▸ **Goals**:
1. In the biography of Mercy Hunter, which calligrapher did she study under at the Royal College of Art?
2. Edit the entries from the line containing "Lecturers (363, 31)" down through the last line of the entries, replacing "Policy" with "Notice" and changing nothing else. Give only those lines, without the pictures.
-- Excerpt to read start --
- Born: Martha Saie Kathleen Hunter 22 January 1910 Belfast, Ireland
- Died: July 20, 1989 (aged 79) Dungannon, County Tyrone, Northern Ireland
- Education: Belfast School of Art
- Alma mater: Royal College of Art London
- Spouse: George Galway MacCann

= Mercy Hunter =

Northern Irish artist (1910–1989)

Mercy Hunter HRUA PPRUA ARCA MBE (22 January 1910 – 20 July 1989) was a Northern Irish artist, calligrapher and teacher. Hunter was a founding member of the Ulster Society of Women Artists, where she was later to become president and she was also a past president of the Royal Ulster Academy of Arts.

==Early life==
Mercy Hunter was born in Belfast on 22 January 1910, one of five children of William Hunter, a Presbyterian minister, and his Russian-born wife Alice Beyer. Hunter was christened Martha Saie Kathleen, but was always known as Mercy. Her parents served as missionaries in China, with Hunter travelling to Manchuria at the age of four.

She spent her childhood there, leaving to attend secondary school in Toronto, Canada, and at Belfast Royal Academy. She went on to attend Belfast College of Art from 1927 to 1929, and won a scholarship to the Royal College of Art in London from 1930 to 1933 where she studied under the calligrapher Edward Johnston.

Whilst in London she befriended numerous Ulster artists, including William Scott, F. E. McWilliam, Crawford Mitchell, and her future husband, the sculptor George MacCann. Hunter returned to Belfast in 1937, and married MacCann the following year.

==Artistic career==
Hunter spent the majority of her career as an art teacher in a number of grammar schools in Northern Ireland such as Dungannon High School for Girls, County Tyrone, Banbridge Academy, County Down, and Armagh High School. She became the head of art at Victoria College, Belfast in 1947, where she remained until her retirement in 1970.
-- Excerpt to read end --
-- Excerpted records start --
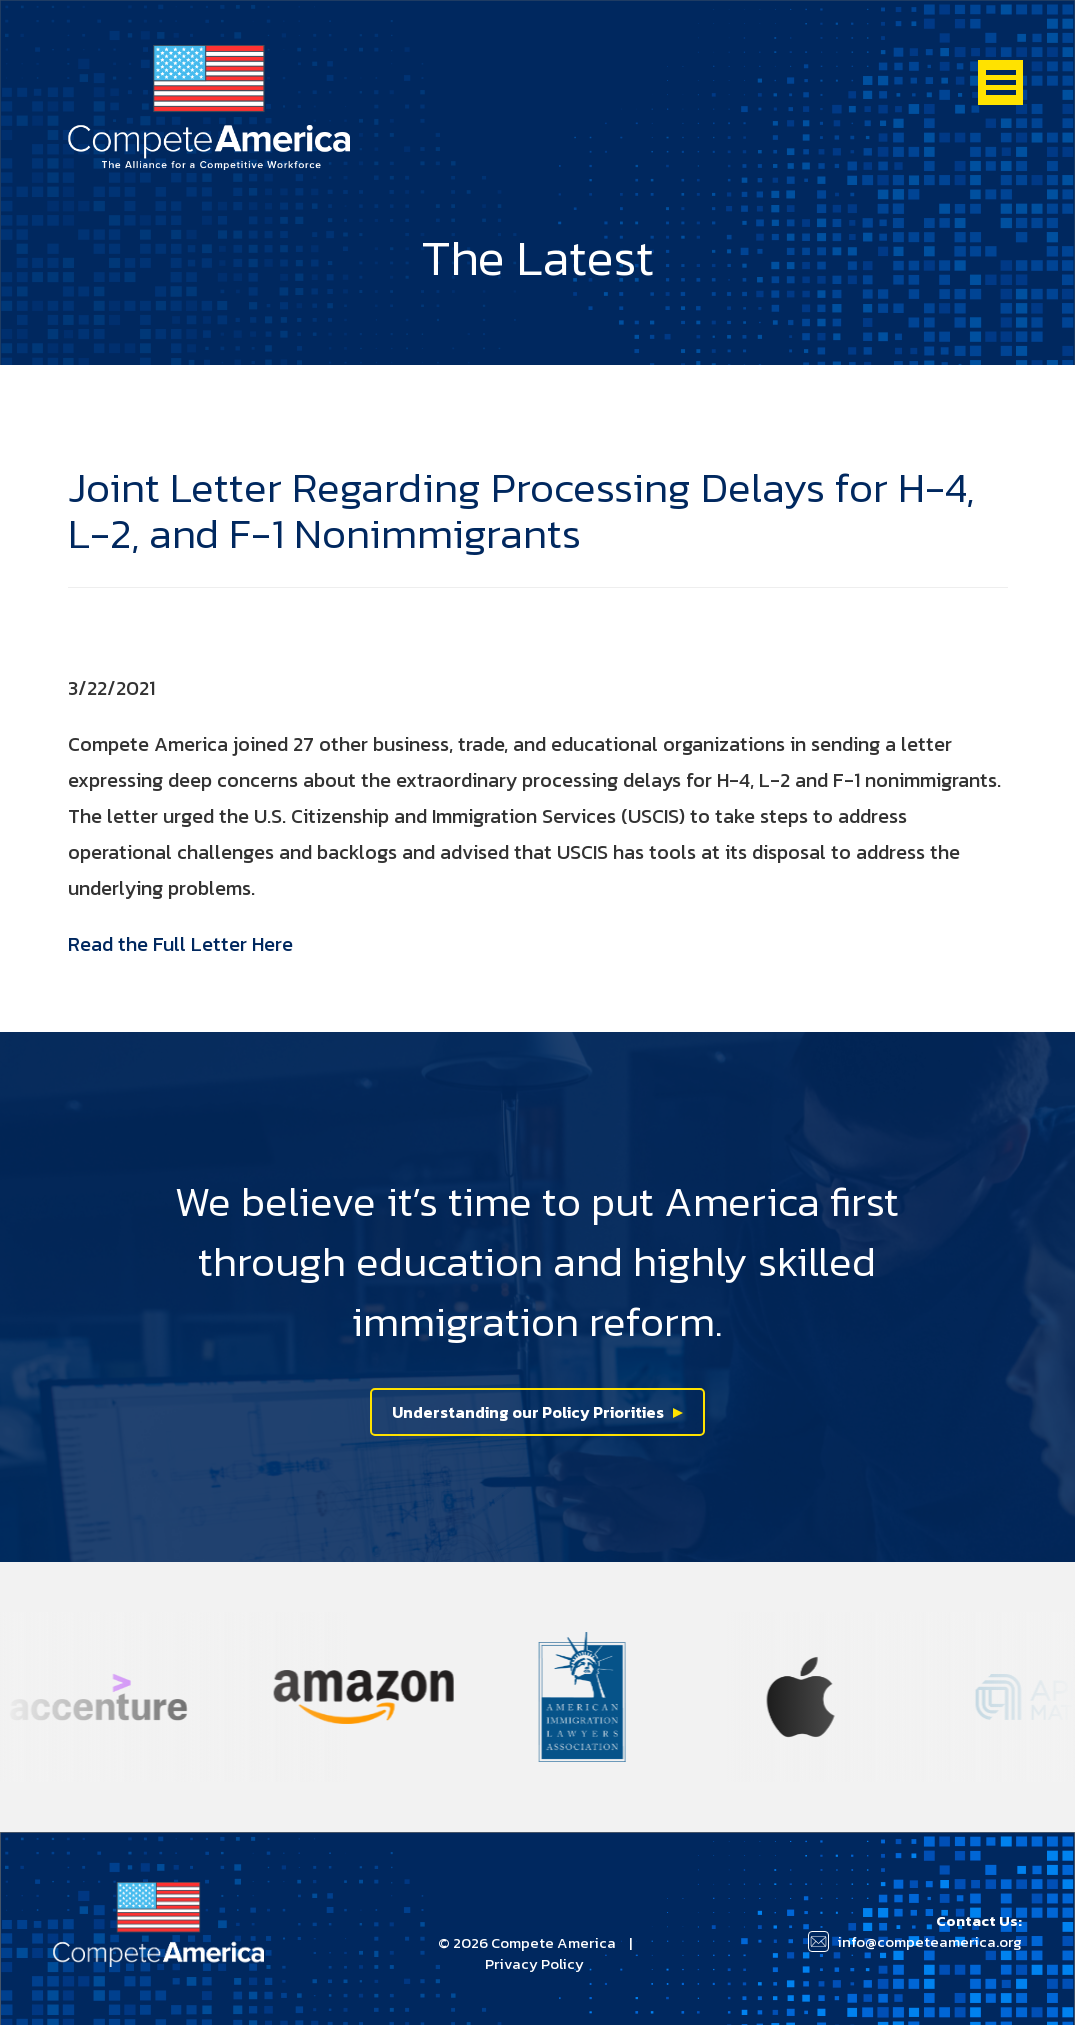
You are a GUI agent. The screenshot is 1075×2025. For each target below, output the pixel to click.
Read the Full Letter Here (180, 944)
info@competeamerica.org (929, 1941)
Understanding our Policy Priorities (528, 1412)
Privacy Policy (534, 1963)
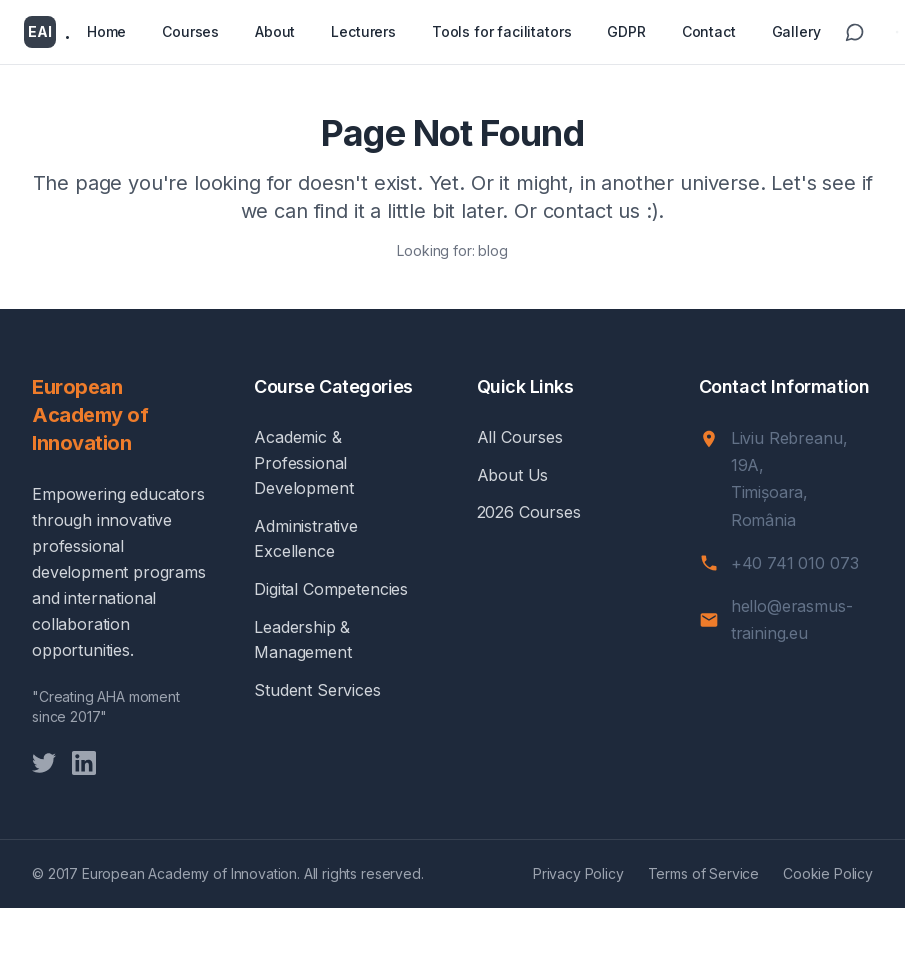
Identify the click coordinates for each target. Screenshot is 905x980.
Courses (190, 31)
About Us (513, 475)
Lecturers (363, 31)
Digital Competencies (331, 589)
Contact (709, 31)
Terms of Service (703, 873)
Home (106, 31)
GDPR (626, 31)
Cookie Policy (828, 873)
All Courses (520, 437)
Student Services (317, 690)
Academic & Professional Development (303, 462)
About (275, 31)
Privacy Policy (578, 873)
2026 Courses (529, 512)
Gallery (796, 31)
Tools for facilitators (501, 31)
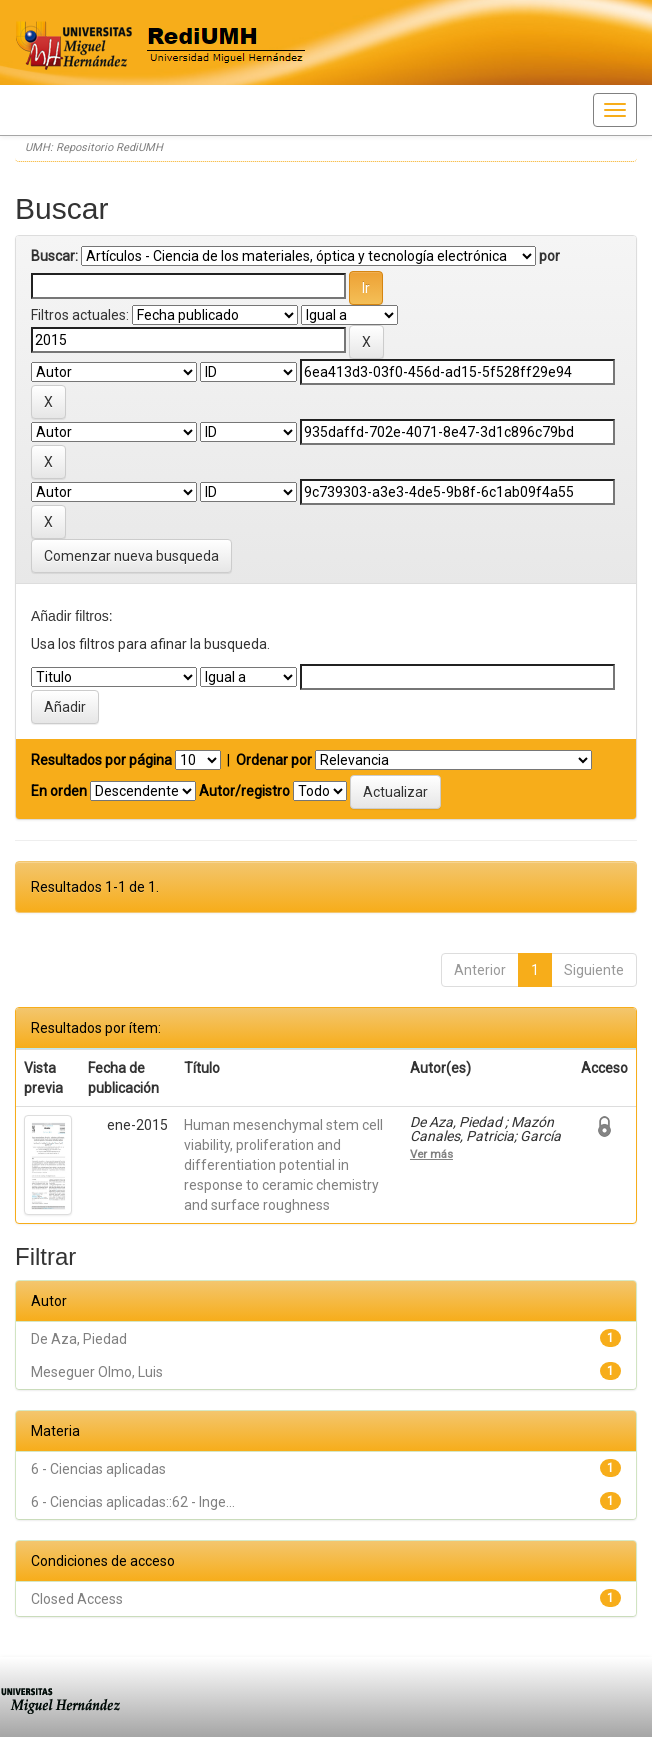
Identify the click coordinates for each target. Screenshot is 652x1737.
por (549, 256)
-- Excerpted records end --
▸ **Exercise results**:
1. Edward Johnston.

2.
Lecturers (363, 31)
Digital Competencies (331, 589)
Contact (709, 31)
Terms of Service (703, 873)
Home (106, 31)
GDPR (626, 31)
Cookie Notice (828, 873)
All Courses (520, 437)
Student Services (317, 690)
Academic & Professional Development (303, 462)
About (275, 31)
Privacy Notice (578, 873)
2026 Courses (529, 512)
Gallery (796, 31)
Tools for facilitators (501, 31)
Identify the click coordinates for each target. Screenshot is 652x1737.
por (549, 256)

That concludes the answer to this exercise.